While ArcReader is thankfully free, it is part of an expensive, closed proprietary ecosystem. Now that we have a taste of the proprietary world, let's see turn to the open-source options on Linux.

Open-Source GIS on Linux
In the coming weeks we will explore the options for running open-source desktop GIS applications on the Linux platform. I was pleasantly surprised to see how viable the options are. Here is a preliminary (and probably incomplete) rundown of the most interesting applications:

Quantum GIS

Quantum GIS (QGIS) is a user-friendly open-source GIS program that runs on multiple platforms, including Linux, Unix, MacOS, and Windows. QGIS allows you to edit, create and browse many different kinds of files (vector and raster...more on that in future articles), certain kinds of files that ArcGIS uses (shapefiles), GRASS files (see below), and GeoTIFFs.
Download Quantum at http://www.osgeo.org/qgis

GRASS

GRASS (Geographic Resources Analysis Support System), created in the 1980s by the U.S. Defense Department, is perhaps the best known and oldest open-source GIS package. It is a software package for performing spatial analysis. GRASS can function as a desktop GIS system, as well as interact with a range of other GIS-related programs, such as Quantum GIS, databases, map servers, etc.
Download GRASS at http://grass.osgeo.org/

OSSIM

Open Source Software Image Map (OSSIM) is an engine for remote sensing (satellite and aerial photo imagery), image processing and photogrammetry, i.e. determining geometric properties from photographs. Like GRASS, OSSIM, was greated by the U.S. government.
Download OSSIM at http://www.osgeo.org/ossim

uDig

uDig is an open-source, multi-platform, user-friendly desktop GIS system, which its creator, Refractions Research, calls a "spatial data viewer/editor with special emphasis on the OpenGIS standards for Internet GIS, the Web Map Server and Web Feature Server standards."
Download uDig http://udig.refractions.net

Finally, as you can gather from the above links, one of the most important organizations promoting desktop GIS is the Open Source Geospatial Foundation, or OSGeo. OSGeo supports most of the above projects and organizes the annual Free and Open Source Software for Geospatial (FOSS4G) conference.

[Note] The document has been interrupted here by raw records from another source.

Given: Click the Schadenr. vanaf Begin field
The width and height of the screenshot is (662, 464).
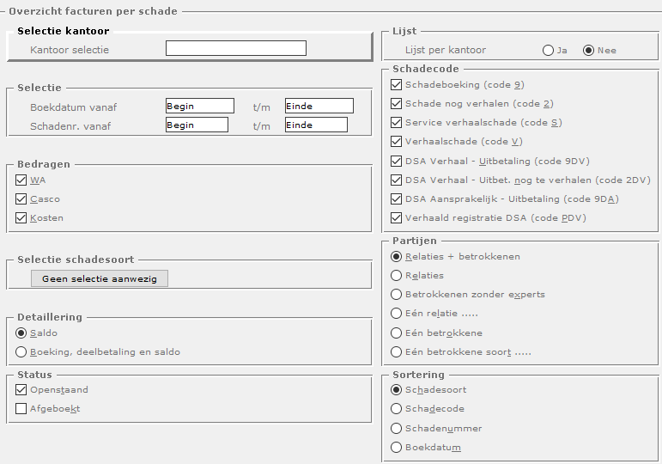Looking at the screenshot, I should [197, 125].

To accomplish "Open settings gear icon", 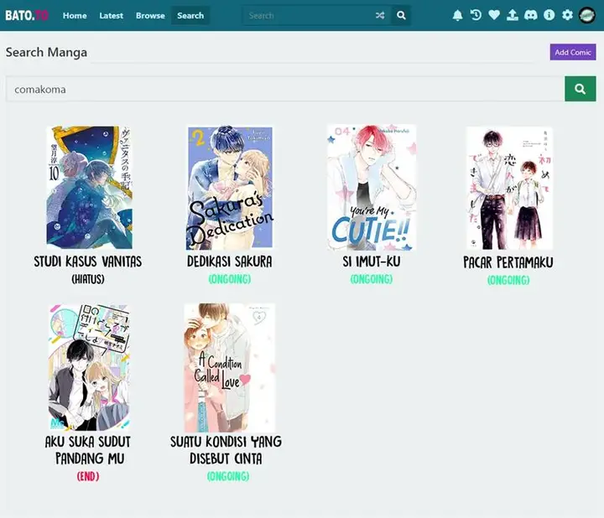I will [567, 15].
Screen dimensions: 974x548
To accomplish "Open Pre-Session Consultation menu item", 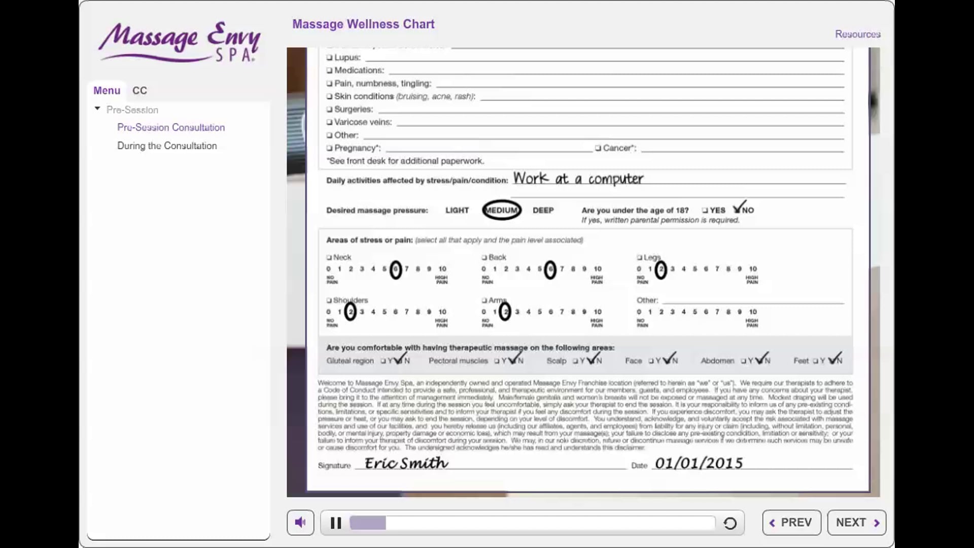I will 171,127.
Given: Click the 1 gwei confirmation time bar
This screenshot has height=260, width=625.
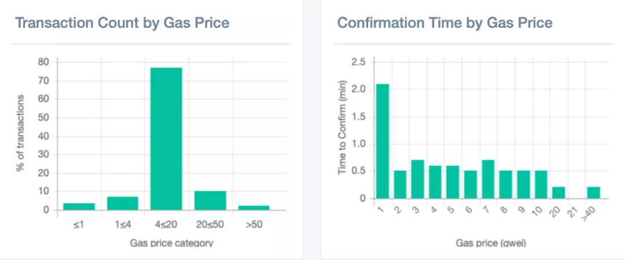Looking at the screenshot, I should [x=383, y=141].
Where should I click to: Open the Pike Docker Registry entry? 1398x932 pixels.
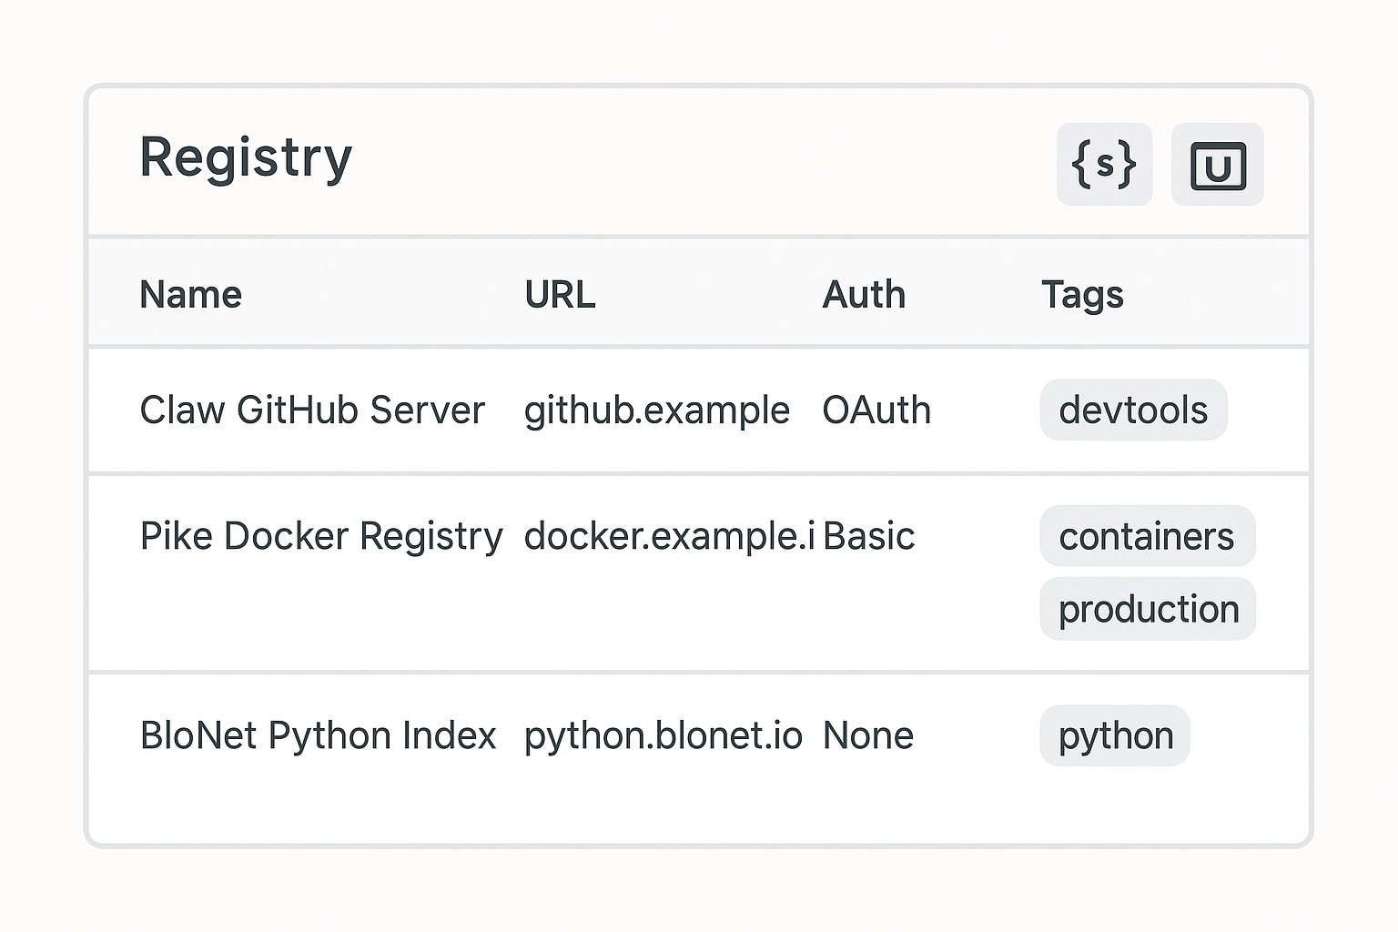point(321,536)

Another Resource in the Works
I will close with a 'heads-up' for an exciting book to look for in March 2008, namely Desktop GIS: Mapping the Planet with Open Source, written by Gary E. Sherman and published by the Pragmatic Programmers. I have the book on order and will review it once I receive it. If you'd like to learn more about the book, visit this link: http://www.pragprog.com/titles/gsdgis

More Exciting GIS to Come
In this article, we had a chance to take a quick look at ESRI's ArcReader, which has some technical problems on Linux but is nevertheless a useful tool for viewing and analyzing existing maps that come from ESRI's ArcGIS.

More interestingly, we see how many different open-source tools exist for desktop GIS on Linux. In the coming weeks, we will examine each one in detail and determine which ones are worthy of attention.

Looking forward to exploring more desktop GIS for Linux with you!